When I say I use visuals to help calm my child I have a sense that I am ‘speaking his language’. When I refrain from using verbal language I am avoiding placing any extra demands on my son. Processing language when he is upset is placing extra demands on an already stressed body and mind. More recently my child has even said to me on the odd occasion ‘No more talking Mum!’ It makes me giggle when he says this but I am quick to oblige. So when I want to help him calm I draw a quick sequence of pictures on a ‘megasketcher’ or ‘magnadoodle’ as they are sometimes called. I put this in front of my son and wait quietly next to him. I do not talk. Soon or later he has a look and when he does I just point to each picture in the sequence. Sometimes he might say what the picture is, sometimes I might say (quietly) what it is, and sometimes I just silently point to each box.

The scenario could go like this: My child is upset because Daddy is going to be late home from work. The sequence of pictures are telling him that he will have a bath, then we will eat dinner, then he will go bed, and after he has gone to bed Daddy will come home. My son gets all that from some (badly drawn!) pictures. He is able to easily process that visual information and calm himself. I may also offer him a quick cuddle and then we carry on. Not every time, but most of the time it helps. I see it as being similar to my need for a diary. Some days I don’t need it but other days I need to know what’s going on either to help carry me through a difficult day (crossing off each item as I go) or just because I can’t seem remember what I am meant to be doing at what time.

My son’s visual way of thinking is different to how I think, but it’s not been too difficult for me to understand and make accommodations for him. All I need to do sometimes is to just stop talking, keep a pen and paper handy, or even have a ‘megasketcher’ nearby!


3 thoughts on “No More Talking Mum!

  1. Thanks for your explanation Karen.
    I have had a few students with autism in my class over the years, and they really do work more productive with visuals. But what I have found is that many other students work better with visuals.

    Every morning in my Year 6 class I write on the board in dot points what we are going to do throughout the day. Each subject is written in a different colour. Then for each subject I write of list of items students will need. As each task is finished I circle the dot points to indicate it is completed. The same is done with the items needed. This helps my kids with autism. The other day, one of my other students asked me why I hadn’t put my list on the board. At a meeting with a boy who I was disciplining told me he likes the list I write on the board. As I learn how to enable people with autism, I am also enabling others in the process.

    Karen on a side note, as your son gets older he will delight in making fun of your drawing abilities, just as my students make fun of my lack of drawing abilities.
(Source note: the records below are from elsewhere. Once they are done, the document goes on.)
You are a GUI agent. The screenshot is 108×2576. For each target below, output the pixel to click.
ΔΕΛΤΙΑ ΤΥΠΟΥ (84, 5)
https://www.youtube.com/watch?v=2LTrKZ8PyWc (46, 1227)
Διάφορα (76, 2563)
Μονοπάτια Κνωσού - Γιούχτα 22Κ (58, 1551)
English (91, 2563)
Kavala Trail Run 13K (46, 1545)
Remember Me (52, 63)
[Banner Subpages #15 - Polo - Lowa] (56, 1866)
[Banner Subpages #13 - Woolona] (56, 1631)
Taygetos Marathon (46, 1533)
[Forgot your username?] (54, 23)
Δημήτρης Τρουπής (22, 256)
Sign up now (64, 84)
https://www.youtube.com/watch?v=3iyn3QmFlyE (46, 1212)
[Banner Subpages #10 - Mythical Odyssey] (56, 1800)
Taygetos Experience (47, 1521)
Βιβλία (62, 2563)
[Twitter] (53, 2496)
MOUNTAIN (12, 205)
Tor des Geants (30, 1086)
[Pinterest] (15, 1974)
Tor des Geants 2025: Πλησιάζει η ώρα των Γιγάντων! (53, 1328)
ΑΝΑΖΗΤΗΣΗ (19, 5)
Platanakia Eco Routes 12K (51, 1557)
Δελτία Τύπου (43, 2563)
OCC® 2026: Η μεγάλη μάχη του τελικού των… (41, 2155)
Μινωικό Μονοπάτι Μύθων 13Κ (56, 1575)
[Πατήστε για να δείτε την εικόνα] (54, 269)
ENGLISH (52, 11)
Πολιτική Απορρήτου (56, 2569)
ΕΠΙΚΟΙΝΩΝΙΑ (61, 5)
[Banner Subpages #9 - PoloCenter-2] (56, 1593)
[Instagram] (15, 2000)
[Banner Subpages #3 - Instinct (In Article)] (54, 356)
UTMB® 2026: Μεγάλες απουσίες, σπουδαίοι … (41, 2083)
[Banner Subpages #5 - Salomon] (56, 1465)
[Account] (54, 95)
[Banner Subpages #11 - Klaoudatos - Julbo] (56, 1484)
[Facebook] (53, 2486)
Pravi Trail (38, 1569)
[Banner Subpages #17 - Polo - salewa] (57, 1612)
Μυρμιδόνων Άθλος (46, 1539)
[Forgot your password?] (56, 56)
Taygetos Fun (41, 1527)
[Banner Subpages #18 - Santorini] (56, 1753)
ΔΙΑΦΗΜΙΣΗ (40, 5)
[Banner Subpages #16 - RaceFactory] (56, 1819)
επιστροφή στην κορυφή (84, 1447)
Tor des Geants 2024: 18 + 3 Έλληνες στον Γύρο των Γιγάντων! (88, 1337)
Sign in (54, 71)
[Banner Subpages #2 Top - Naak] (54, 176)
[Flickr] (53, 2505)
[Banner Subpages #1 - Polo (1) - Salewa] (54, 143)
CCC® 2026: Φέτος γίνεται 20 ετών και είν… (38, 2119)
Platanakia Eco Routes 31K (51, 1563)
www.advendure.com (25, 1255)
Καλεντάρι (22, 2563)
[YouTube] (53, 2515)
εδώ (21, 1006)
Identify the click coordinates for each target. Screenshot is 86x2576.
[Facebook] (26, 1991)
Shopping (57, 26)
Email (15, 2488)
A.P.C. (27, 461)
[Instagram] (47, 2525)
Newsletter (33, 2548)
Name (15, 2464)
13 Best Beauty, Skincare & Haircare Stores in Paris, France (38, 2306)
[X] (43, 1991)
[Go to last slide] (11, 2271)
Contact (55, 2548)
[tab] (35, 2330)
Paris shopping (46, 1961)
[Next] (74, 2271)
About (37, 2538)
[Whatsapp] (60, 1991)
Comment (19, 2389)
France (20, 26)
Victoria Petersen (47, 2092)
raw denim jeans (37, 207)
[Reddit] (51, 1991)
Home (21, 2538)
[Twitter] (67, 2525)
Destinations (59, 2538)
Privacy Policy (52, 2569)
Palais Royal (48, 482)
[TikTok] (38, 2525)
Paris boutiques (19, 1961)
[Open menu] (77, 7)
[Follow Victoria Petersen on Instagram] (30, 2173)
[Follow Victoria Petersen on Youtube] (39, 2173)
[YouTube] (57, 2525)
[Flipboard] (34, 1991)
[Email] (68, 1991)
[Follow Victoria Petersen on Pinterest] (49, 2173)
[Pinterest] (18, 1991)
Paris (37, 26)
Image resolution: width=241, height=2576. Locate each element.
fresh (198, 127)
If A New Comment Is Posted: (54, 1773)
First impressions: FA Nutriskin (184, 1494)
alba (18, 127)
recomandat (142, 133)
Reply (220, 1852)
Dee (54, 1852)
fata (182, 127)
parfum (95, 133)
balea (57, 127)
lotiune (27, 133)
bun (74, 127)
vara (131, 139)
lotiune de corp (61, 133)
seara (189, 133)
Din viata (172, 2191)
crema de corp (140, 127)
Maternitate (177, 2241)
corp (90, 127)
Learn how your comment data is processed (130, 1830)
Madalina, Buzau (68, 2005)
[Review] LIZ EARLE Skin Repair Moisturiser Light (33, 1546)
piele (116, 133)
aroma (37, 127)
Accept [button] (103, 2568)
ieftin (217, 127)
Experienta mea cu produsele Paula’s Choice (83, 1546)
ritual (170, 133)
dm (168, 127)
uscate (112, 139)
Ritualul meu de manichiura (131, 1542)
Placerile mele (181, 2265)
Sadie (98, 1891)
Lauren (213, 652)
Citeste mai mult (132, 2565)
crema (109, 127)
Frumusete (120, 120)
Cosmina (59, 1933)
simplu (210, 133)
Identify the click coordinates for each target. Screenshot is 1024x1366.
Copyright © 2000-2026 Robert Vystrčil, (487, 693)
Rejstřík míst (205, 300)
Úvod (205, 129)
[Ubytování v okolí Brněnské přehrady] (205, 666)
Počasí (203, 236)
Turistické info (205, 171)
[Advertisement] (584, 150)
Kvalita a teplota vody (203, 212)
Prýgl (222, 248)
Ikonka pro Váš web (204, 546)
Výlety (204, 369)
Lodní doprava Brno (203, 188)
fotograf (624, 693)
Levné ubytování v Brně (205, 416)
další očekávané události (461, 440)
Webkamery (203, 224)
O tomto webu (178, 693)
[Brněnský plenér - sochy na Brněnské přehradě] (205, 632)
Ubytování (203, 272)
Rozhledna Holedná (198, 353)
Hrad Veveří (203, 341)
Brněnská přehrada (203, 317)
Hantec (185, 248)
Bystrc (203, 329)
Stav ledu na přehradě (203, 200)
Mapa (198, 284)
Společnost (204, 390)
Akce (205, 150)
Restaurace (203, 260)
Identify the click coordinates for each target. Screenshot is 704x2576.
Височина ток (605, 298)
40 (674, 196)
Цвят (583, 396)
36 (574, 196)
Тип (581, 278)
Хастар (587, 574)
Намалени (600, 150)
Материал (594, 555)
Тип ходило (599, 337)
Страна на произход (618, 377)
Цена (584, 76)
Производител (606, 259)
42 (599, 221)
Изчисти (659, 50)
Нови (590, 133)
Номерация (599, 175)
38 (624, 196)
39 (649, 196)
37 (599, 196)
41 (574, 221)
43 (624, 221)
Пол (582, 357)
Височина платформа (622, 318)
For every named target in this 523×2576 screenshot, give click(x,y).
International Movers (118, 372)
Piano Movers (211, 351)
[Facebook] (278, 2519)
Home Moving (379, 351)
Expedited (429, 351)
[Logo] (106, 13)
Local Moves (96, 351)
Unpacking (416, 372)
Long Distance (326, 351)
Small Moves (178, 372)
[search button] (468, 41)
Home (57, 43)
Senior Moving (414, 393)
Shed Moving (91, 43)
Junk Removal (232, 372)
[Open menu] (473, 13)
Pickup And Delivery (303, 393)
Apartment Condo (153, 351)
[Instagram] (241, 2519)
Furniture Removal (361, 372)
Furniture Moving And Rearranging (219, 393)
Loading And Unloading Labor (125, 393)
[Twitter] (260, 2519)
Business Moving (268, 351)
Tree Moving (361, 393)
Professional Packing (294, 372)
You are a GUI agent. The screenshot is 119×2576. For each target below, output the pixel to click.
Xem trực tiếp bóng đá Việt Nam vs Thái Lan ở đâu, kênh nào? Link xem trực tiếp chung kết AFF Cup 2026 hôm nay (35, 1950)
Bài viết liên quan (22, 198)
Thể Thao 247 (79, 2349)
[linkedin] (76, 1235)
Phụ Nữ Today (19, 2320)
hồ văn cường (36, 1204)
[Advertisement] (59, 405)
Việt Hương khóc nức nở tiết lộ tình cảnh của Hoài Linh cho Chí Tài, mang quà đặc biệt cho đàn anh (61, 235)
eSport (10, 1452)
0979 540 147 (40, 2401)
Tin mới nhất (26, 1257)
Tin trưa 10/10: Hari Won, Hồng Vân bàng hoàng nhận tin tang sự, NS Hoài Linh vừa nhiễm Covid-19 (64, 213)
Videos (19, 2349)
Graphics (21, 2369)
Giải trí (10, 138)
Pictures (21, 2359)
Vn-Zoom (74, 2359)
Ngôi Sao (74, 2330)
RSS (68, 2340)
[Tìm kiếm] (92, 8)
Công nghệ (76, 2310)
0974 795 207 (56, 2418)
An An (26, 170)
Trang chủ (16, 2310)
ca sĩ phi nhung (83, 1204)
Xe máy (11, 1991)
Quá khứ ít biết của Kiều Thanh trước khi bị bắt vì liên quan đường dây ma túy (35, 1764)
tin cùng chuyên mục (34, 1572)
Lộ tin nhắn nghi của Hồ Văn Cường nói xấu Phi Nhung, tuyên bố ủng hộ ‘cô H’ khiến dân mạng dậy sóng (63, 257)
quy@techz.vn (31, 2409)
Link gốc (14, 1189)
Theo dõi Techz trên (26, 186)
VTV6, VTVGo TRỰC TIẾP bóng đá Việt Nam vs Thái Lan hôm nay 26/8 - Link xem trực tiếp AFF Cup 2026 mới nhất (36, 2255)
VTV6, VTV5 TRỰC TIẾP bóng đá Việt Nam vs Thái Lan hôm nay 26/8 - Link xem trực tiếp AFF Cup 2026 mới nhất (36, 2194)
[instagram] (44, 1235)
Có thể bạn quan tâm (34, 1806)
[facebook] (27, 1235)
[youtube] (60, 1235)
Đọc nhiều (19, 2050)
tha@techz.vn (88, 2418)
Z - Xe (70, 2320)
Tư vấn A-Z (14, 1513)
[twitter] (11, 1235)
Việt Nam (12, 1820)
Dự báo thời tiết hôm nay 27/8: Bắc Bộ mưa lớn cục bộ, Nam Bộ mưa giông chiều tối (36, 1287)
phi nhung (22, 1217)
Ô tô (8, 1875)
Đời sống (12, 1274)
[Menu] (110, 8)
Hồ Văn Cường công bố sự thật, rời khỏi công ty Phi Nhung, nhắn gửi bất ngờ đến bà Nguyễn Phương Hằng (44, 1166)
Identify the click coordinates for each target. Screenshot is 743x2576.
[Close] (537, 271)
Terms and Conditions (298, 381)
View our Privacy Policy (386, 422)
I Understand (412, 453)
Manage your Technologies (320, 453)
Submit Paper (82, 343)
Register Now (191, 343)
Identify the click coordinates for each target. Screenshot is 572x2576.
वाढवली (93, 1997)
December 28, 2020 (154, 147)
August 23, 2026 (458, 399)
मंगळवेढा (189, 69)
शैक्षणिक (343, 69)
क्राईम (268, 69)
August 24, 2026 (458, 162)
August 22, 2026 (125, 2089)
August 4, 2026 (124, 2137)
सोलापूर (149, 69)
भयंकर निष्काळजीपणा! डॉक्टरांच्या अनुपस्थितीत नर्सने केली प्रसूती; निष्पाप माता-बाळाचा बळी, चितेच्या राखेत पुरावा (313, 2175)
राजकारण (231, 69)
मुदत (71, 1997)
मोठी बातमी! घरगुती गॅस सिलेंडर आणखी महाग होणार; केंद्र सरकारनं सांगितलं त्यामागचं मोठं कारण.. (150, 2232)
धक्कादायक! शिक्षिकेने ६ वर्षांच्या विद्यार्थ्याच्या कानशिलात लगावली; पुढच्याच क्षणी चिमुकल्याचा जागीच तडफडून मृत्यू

    • Wonderful to hear Linda! I feel so encouraged to hear about teachers like you that can incorporate strategies into their classroom routines that help children with autism and also realise other children benefit as well. Need many more teachers to know and do this!

  2. Karen, this is just a wonderful post and I’m just learning all about this. We have/are in a few difficult situations lately, My boy not being safe when crossing the street (and visuals came in so handy). We had The littliest one in hospital yesterday as an emergency thing (he is ok now) and my boy is going into have grommets inserted on Thursday. Any tips on explaining this visually as he was very distressed when Mummy had to hold the baby, baby was crying inconsobly etc etc for so long yesterday and I want to prepare him for the stress ahead on Thursday. I say stress not because of the op so much as him understanding the strange situation and helping him to feel safe even though he will be anxious. I’m learning to be calm in these situations (although never easy) but I worry about his anxiety which he can’t really communicate to me and he can’t ask questions like “what is happening, or what are they doing Mummy” even with the simple part like going to the hospital and I’m not initially allowed in recovery which I might push a bit on the day.